Medications associated with a heightened risk include:

• Dipeptidyl peptidase-4 (DPP-4) inhibitors (e.g. alogliptin, linagliptin, saxagliptin, sitagliptin, vildagliptin);
• Mammalian target of rapamycin (mTOR) inhibitors (e.g. everolimus, sirolimus); and
• Neprilysin inhibitors (i.e. sacubitril – combination contraindicated by manufacturer).

Other factors that may increase the risk of ACE inhibitor-induced angioedema include:

• Smoking;
• History of ACE inhibitor-induced cough (~9x increased risk); and
• African American background (~4x increased risk).

Management

As ACE inhibitor-induced angioedema is mediated by bradykinin rather than histamine, it often does not respond to standard treatments used for histaminergic angioedema. However, initial management may still include these therapies, as distinguishing between the two forms can be challenging at presentation.

The primary management of ACE inhibitor-induced angioedema is airway management (if required) and discontinuation of the drug. Mild cases may not require treatment. However, patients should be monitored for several hours in case of symptom progression. Antihistamines are sometimes used to relieve symptoms, although their efficacy in this setting is likely limited.

Angioedema caused by ACE inhibitors typically resolves within 24-72 hours. Some patients may experience recurrent episodes in the weeks to months after discontinuing the ACE inhibitor due to lingering effects of the discontinued drug. However, if the angioedema persists, alternative causes should be considered.

When a patient presents with angioedema and is taking an ACE inhibitor, discontinuation is generally recommended even if the cause is unclear.

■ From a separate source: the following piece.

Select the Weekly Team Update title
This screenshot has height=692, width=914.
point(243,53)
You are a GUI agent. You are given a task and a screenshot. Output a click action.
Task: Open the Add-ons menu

This is because continuing the ACE inhibitor puts the patient at risk of more frequent and severe episodes.

Alternatives

Patients who experience angioedema attributed to an ACE inhibitor should not be rechallenged with any other ACE inhibitor in the future. A history of ACE inhibitor-induced angioedema is also listed as a contraindication for the angiotensin receptor neprilysin inhibitor, sacubitril with valsartan.

An angiotensin II receptor blocker (ARB) may be considered as a replacement for the discontinued ACE inhibitor. While angioedema has been reported with ARBs, recent studies suggest that these drugs do not have a higher risk compared with other antihypertensives.

A large registry-based cohort study investigated the safety of ARBs in people with a history of angioedema during ACE inhibitor therapy. The study included over one million users of ACE inhibitors, and angioedema was reported to occur in 0.5% of users. Of the individuals who experienced angioedema during ACE inhibitor therapy, the highest recurrence rate was seen in the group who continued to take an ACE inhibitor (adjusted hazard ratio of 1.45 (95% CI, 1.19 to 1.78)). However, the lowest incidence occurred in patients switched to an ARB (adjusted hazard ratio, 0.39; 95% CI, 0.30 to 0.51).

Summary

While ACE inhibitor-induced angioedema is infrequent, this adverse effect is potentially serious. Prompt recognition and management is essential to improve patient outcomes and prevent progression to life-threatening complications. ACE inhibitors may be overlooked as the cause of angioedema due to the highly variable timing of the initial event. Discontinuation of the ACE inhibitor is recommended for all patients with ACE inhibitor-associated angioedema. Alternative therapies, such as ARBs, may be considered in these patients.